--- START ---
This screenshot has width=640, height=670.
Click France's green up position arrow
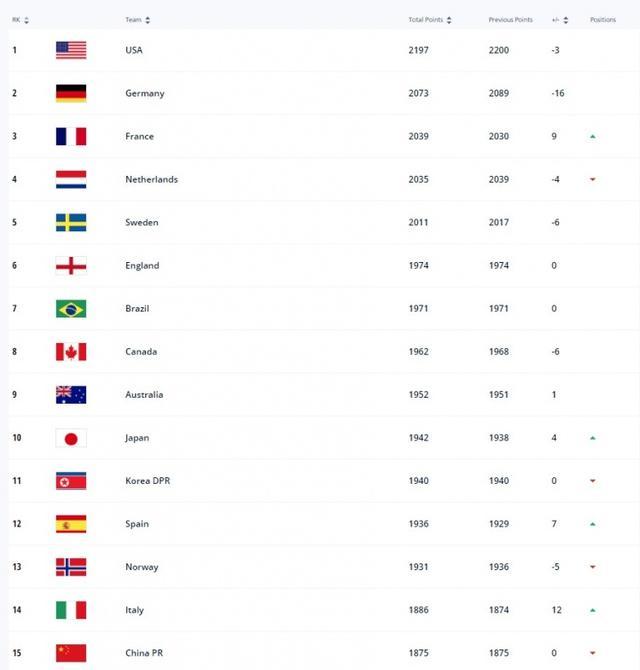point(593,136)
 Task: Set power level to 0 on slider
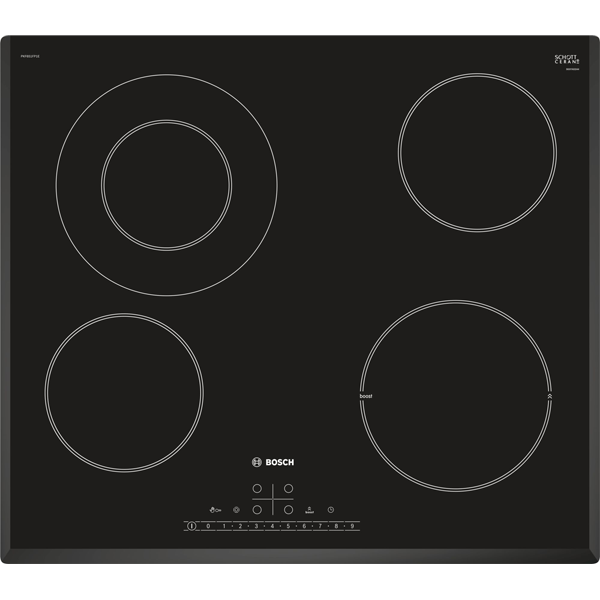pyautogui.click(x=208, y=525)
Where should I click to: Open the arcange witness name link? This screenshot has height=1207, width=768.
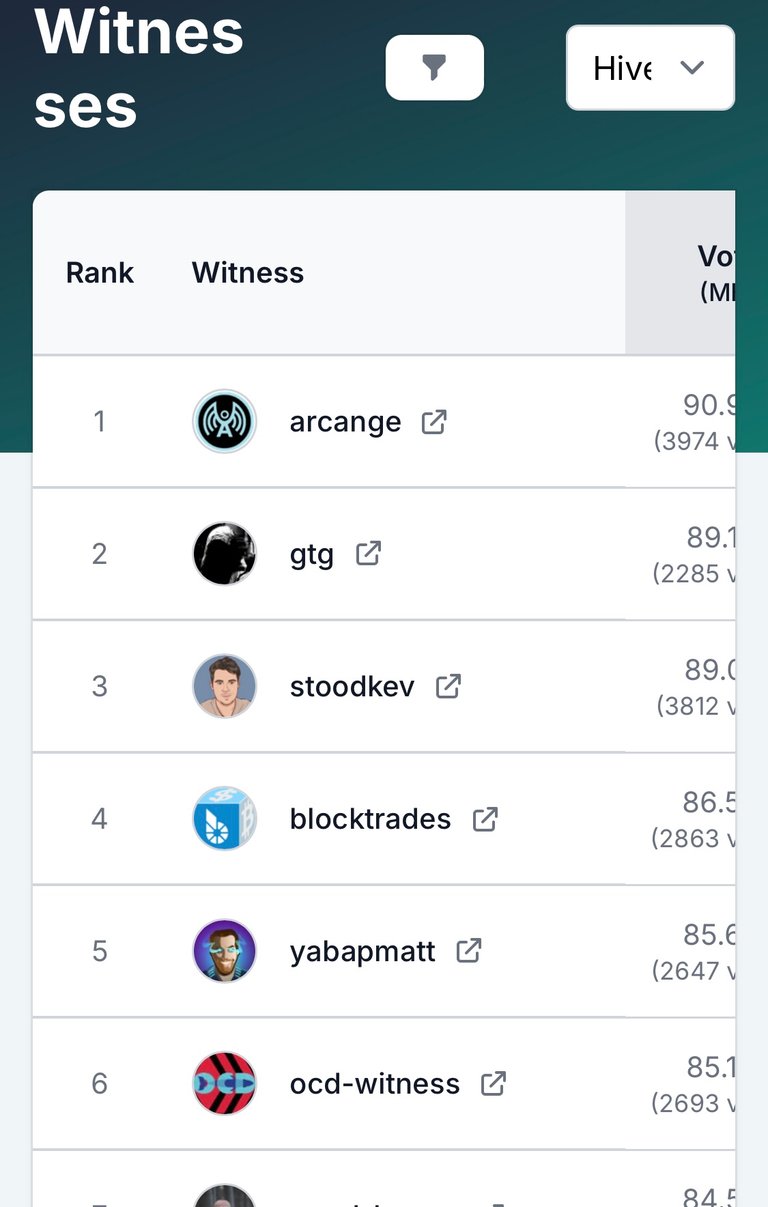(x=345, y=422)
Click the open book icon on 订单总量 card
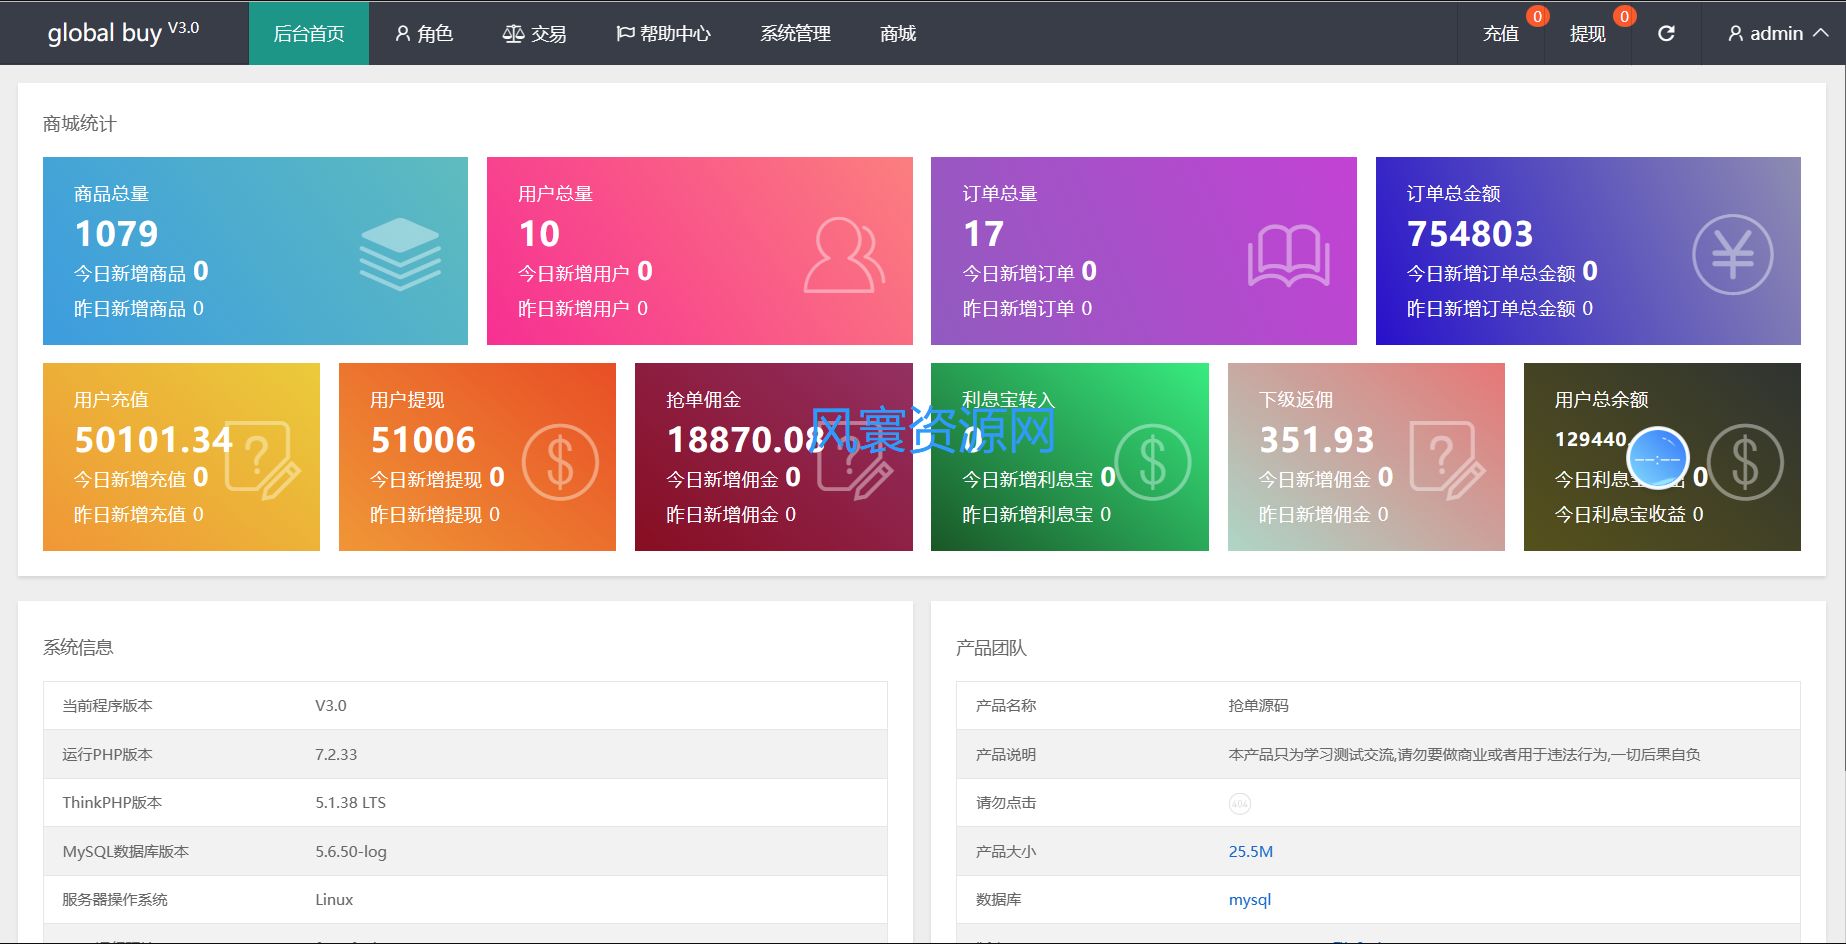Image resolution: width=1846 pixels, height=944 pixels. pos(1288,256)
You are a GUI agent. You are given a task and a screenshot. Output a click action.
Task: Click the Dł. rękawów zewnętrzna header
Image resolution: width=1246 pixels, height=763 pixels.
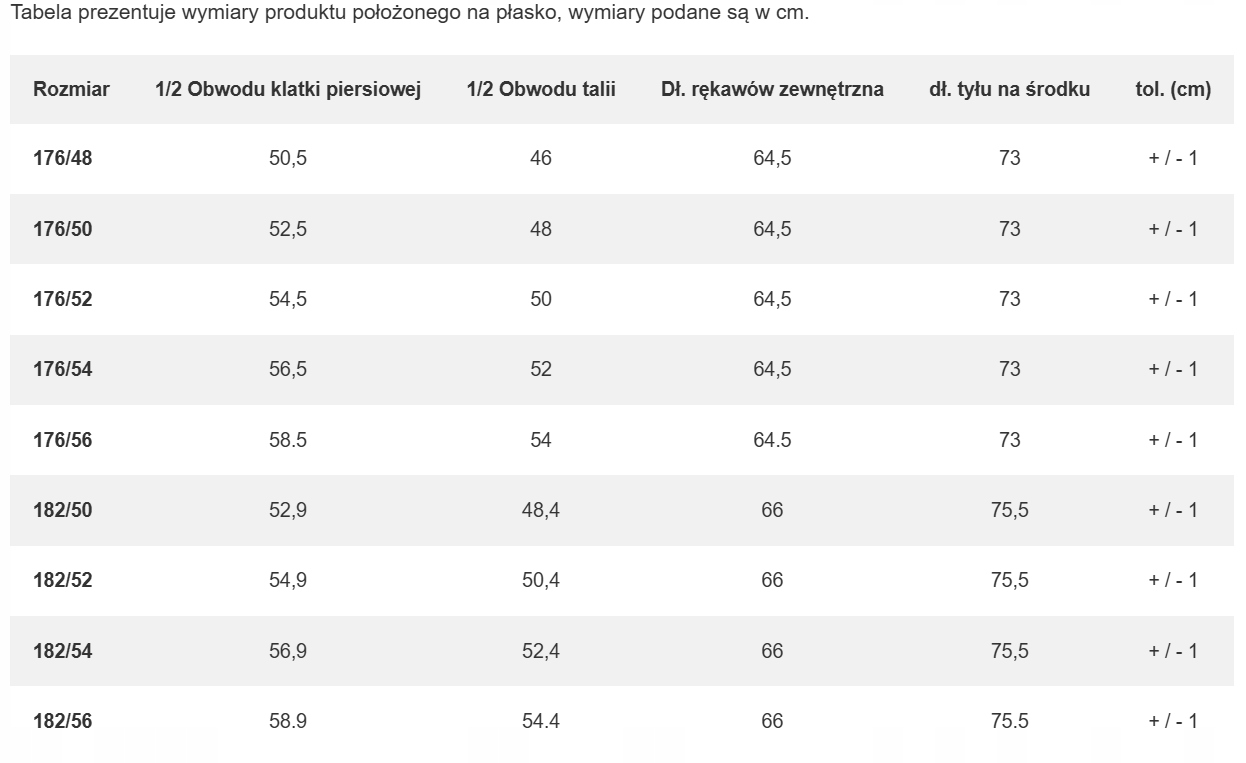pos(772,89)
--- END ---
What the task requires:
Pictures are not part of the copy. Output only the lines from the one with "You are a GUI" through the final line of the records, exactly as given.

Reply:
You are a GUI agent. You are given a task and a screenshot. Output a click action.
Task: Click the Dł. rękawów zewnętrzna header
Image resolution: width=1246 pixels, height=763 pixels.
pos(772,89)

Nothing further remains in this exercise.